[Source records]
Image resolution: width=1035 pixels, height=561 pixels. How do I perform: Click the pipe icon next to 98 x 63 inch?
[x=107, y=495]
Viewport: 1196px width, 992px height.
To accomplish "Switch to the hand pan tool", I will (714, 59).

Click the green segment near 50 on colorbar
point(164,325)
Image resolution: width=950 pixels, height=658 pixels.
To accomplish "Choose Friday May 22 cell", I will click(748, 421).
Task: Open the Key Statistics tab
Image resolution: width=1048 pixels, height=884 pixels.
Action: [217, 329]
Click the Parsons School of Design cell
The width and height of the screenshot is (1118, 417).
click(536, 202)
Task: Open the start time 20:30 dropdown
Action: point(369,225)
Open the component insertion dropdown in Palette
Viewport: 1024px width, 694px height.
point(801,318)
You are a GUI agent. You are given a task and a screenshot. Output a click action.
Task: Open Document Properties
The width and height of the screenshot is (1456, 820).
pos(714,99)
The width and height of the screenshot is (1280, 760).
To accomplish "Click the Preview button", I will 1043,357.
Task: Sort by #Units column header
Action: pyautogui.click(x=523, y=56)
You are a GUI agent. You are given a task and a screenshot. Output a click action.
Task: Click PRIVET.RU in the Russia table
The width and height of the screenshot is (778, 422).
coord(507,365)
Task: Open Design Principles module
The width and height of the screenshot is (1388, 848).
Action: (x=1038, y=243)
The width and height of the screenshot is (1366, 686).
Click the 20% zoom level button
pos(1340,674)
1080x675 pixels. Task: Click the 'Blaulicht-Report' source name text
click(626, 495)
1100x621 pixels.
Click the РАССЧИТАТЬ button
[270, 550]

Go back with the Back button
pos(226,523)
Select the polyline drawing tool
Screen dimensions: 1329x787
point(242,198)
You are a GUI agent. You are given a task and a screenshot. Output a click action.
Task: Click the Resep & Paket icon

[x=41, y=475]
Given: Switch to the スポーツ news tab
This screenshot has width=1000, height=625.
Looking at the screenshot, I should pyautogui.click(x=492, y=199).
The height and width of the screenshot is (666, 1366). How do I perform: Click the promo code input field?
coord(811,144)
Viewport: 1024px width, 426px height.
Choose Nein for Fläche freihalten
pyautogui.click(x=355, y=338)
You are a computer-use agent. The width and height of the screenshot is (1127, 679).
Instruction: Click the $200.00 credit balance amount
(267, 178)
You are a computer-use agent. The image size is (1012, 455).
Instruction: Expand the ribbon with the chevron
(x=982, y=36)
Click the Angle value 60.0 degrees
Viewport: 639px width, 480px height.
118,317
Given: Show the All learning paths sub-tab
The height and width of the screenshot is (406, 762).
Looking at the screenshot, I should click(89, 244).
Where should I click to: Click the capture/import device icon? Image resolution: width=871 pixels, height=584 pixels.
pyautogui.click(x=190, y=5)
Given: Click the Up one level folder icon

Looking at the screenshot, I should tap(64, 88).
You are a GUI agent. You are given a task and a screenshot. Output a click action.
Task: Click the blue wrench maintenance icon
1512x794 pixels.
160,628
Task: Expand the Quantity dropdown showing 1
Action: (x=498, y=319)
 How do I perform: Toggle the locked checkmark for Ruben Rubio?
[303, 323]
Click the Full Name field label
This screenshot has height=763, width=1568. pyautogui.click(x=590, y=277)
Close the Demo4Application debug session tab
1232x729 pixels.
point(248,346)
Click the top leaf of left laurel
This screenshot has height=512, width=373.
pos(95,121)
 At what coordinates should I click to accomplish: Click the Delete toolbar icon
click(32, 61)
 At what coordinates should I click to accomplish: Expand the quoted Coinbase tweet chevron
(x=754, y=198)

→ **About this task**
Search the records for the word "Switch". Copy every line that has it.

→ **Problem solution**
To accomplish "Switch to the hand pan tool", I will (714, 59).
Given: Switch to the スポーツ news tab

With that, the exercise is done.